A assessoria de Sarto negou as irregularidades, afirmando que a transição teve “mais de 30 encontros com participação ativa da equipe” e que o Município foi entregue com mais de R$ 630 milhões em caixa. A nota também mencionou “perseguição contra a gestão anterior pela atual” e garantiu que “as questões do Tribunal serão devidamente esclarecidas no momento oportuno”.
Demais Municípios
Em Pacajus, três ex-prefeitos — Bruno Figueiredo (PSB), Faguim (PSB) e Tó da Guiomar (Republicanos) — foram citados em representações do TCE. Eles são apontados por descumprimento da Lei de Responsabilidade Fiscal, ausência de plano anual de contratações e débitos com concessionárias de energia.
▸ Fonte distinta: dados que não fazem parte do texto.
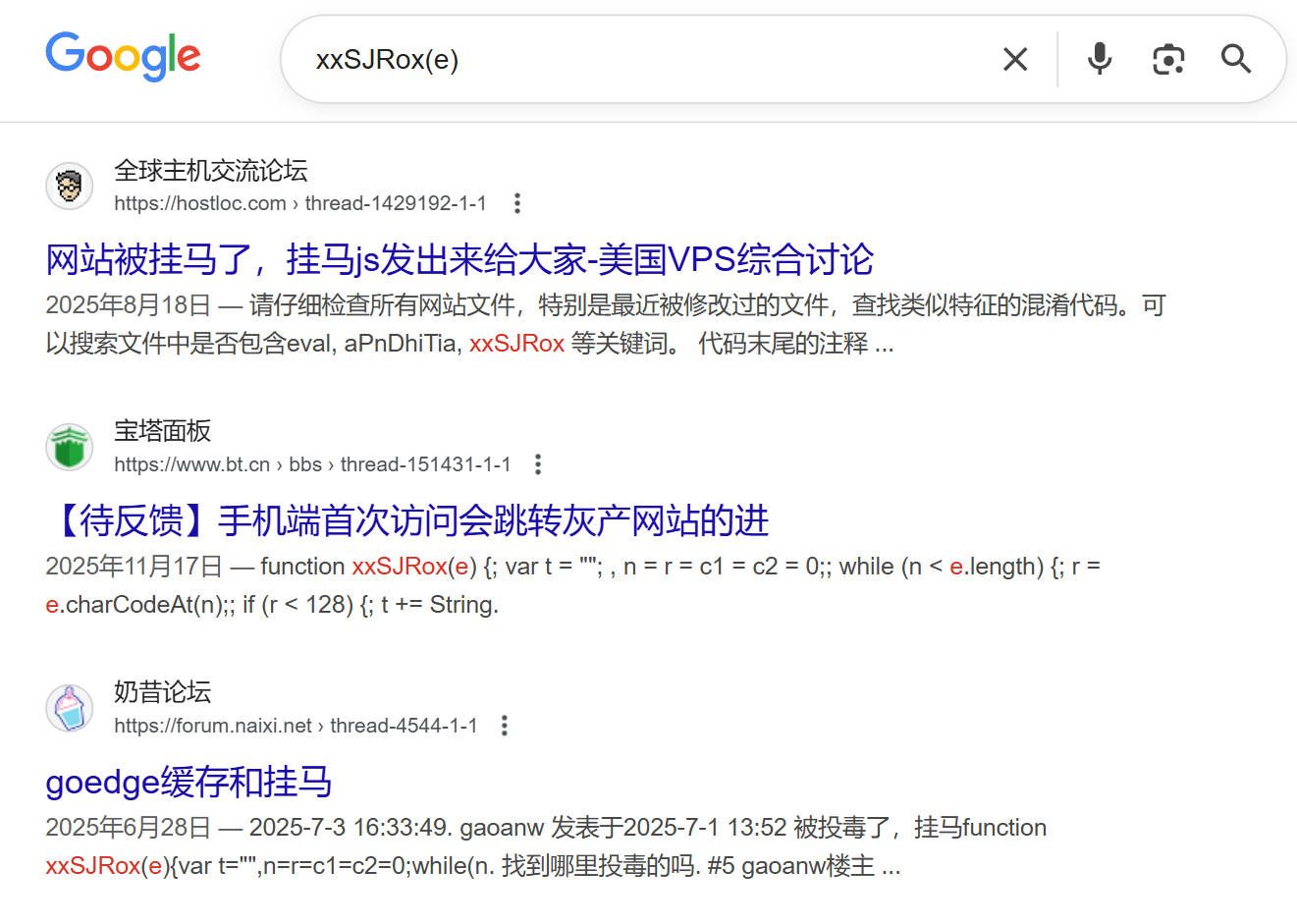Open the goedge缓存和挂马 result title
This screenshot has width=1297, height=924.
pyautogui.click(x=189, y=783)
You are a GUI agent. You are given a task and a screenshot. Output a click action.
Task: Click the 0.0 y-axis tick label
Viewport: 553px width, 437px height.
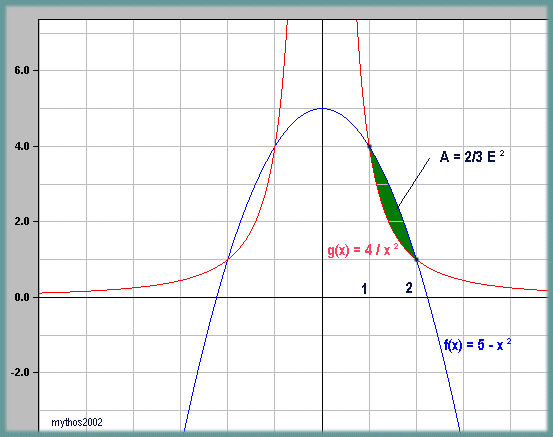click(x=22, y=297)
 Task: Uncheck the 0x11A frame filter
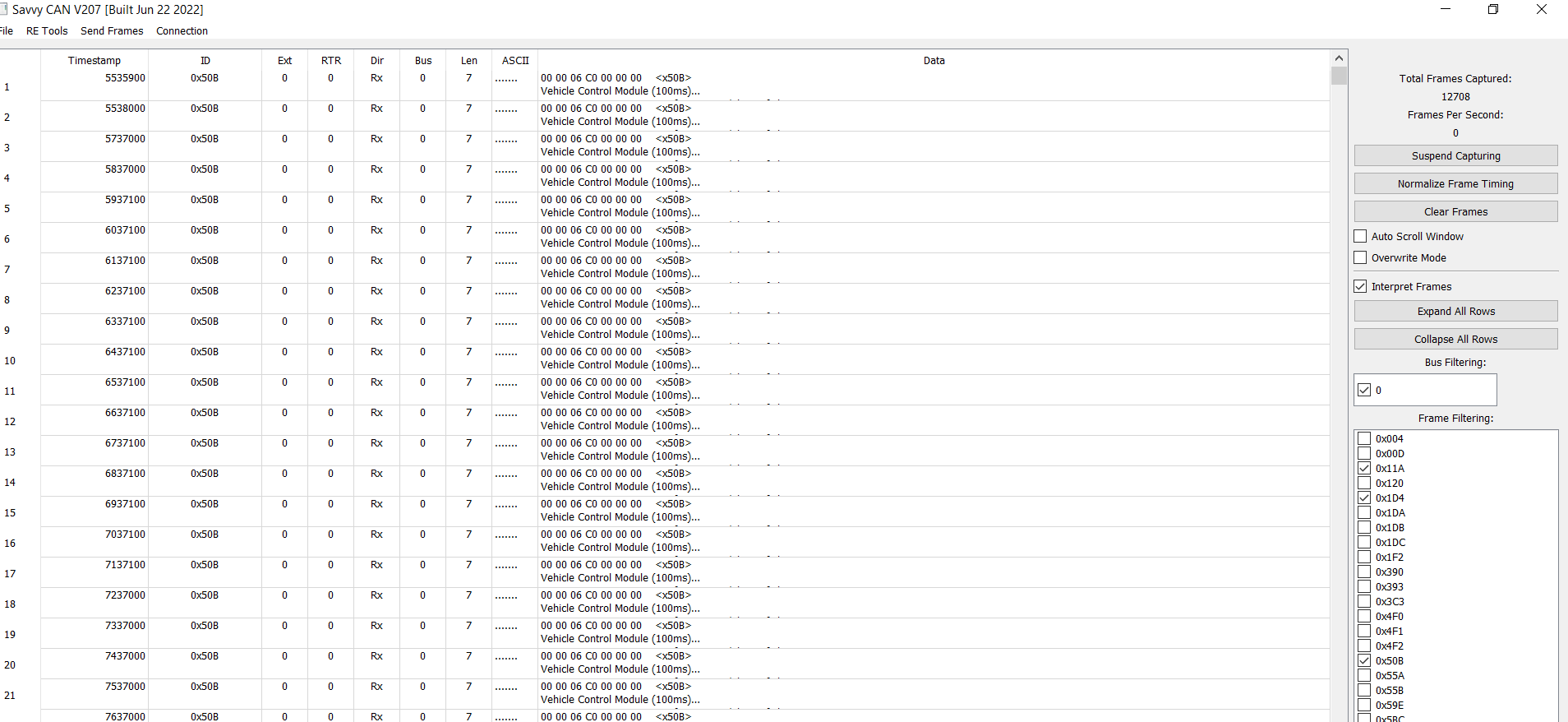1365,469
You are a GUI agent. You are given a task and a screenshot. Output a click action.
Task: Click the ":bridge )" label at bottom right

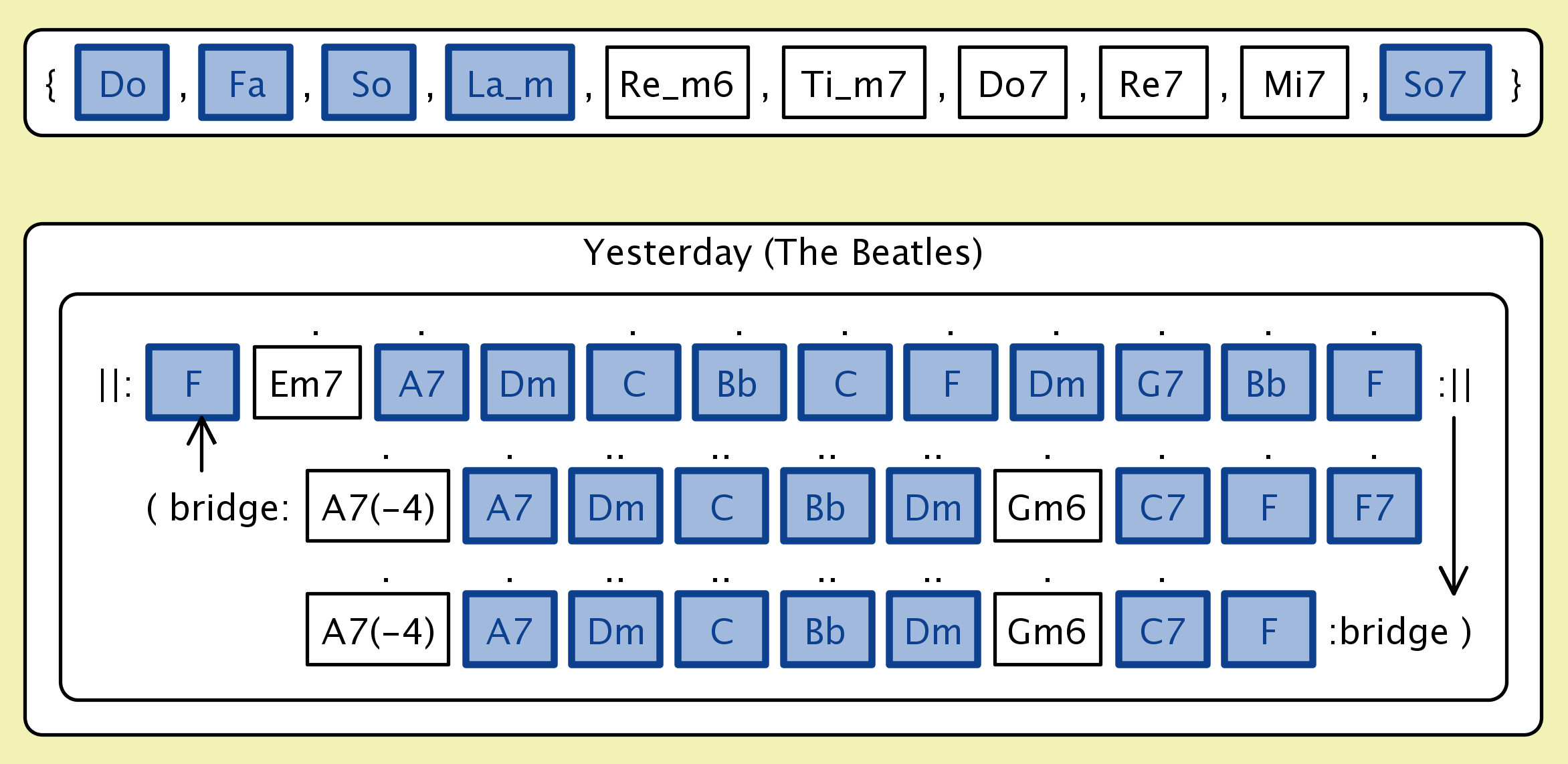[1400, 632]
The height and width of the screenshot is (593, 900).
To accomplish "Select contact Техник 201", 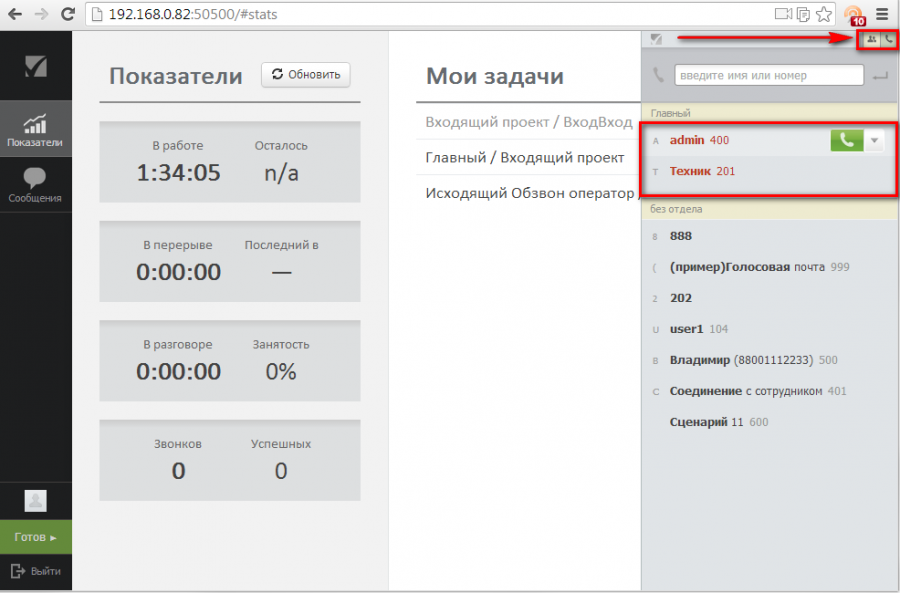I will pyautogui.click(x=702, y=171).
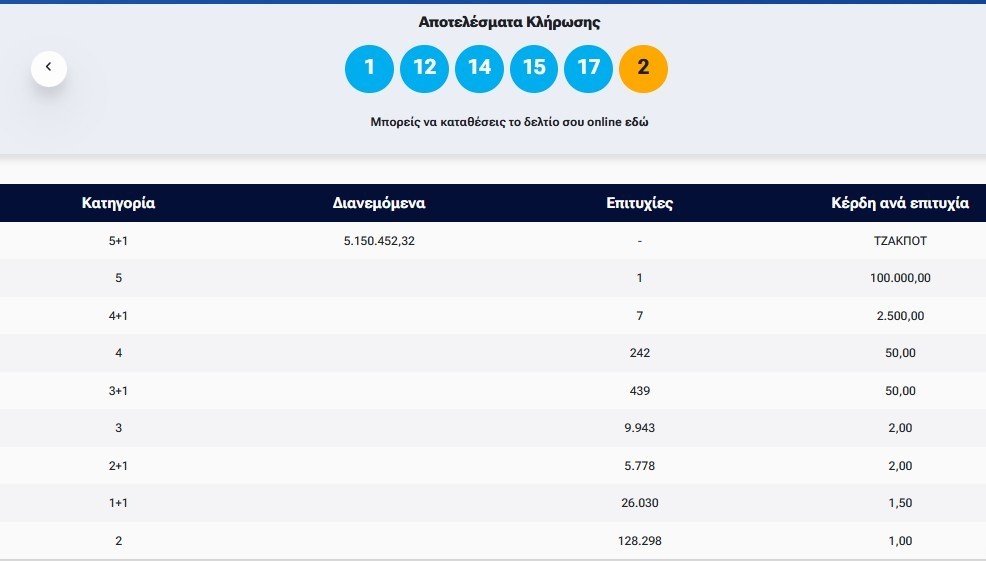Click the ΤΖΑΚΠΟΤ winnings cell
986x561 pixels.
tap(899, 241)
Em suas defesas, Faguim afirmou que comandou a Prefeitura por 88 dias e documentou reuniões com representantes da Enel. Bruno afirmou que saiu do cargo em abril do ano passado, o que faz com que ele não tenha participado da transição. Já Tó da Guiomar optou por não se pronunciar.
Em Crateús, o relatório menciona Marcelo Machado (Solidariedade) e Dr. Nenzé (PSB), que se revezaram na chefia do Executivo municipal em 2024. Ambos não se manifestaram.

Ex-gestores de Pacatuba, Pentecoste, Canindé, Jijoca de Jericoacoara, Novo Oriente e Frecheirinha também foram mencionados. Em Canindé, Rozário Ximenes (Republicanos) alegou que entregou a gestão “adimplente”. Em Jijoca, Lindbergh Martins (PSD) disse ter ficado “surpreso com esse relatório”. Segundo ele, uma sala foi montada dentro da Prefeitura para que a transição fosse realizada e acrescentou que “não teve dificuldade de nada”.
O contador do ex-prefeito de Novo Oriente, Neném Coelho (PSB), informou que “as duas pendências foram sanadas” e o TCE havia sugerido que o processo fosse arquivado. Já a defesa de Helton Luís, ex-prefeito de Frecheirinha, negou qualquer falha, assegurando que os serviços foram mantidos.
Também foram citados no documento os ex-prefeitos de Ipu, Robério Rufino; São Luís do Curu, Chico Abreu; Morada Nova, Wanderley Nogueira; Acopiara, Antônio Almeida; Itapiúna, Dário Coelho; Penaforte, Dr. Rafael; Tarrafas, Tatiano; e Campos Sales, João Luiz. No entanto, não se manifestaram sobre o assunto.
Guaramiranga e as Câmaras Municipais
O município de Guaramiranga foi o único a não entregar o relatório de transição no prazo, o que levou o TCE a realizar uma inspeção extraordinária já na nova gestão, de Ynara Mota (Republicanos). Após a fiscalização, o documento foi protocolado.
Entre as Câmaras Municipais, 113 enviaram relatórios, 36 ficaram dispensadas por reeleição dos presidentes e 65 descumpriram o prazo. O Tribunal notificou as casas em atraso, restando 35 pendentes até o fechamento do relatório.
Próximos Passos
O TCE avaliou de forma positiva o processo, destacando que o início das gestões de 2025 não foi marcado por decretos generalizados de emergência administrativa. Apenas cinco cidades emitiram decretos pontuais: Araripe, Barreira, Itapajé, Juazeiro do Norte e Salitre.
As representações de Canindé e Ocara já foram julgadas e 15 inspeções tiveram parecer finalizado. Segundo o diretor Cristiano Goes, o Tribunal pretende concluir o julgamento dos demais casos até o início de 2026.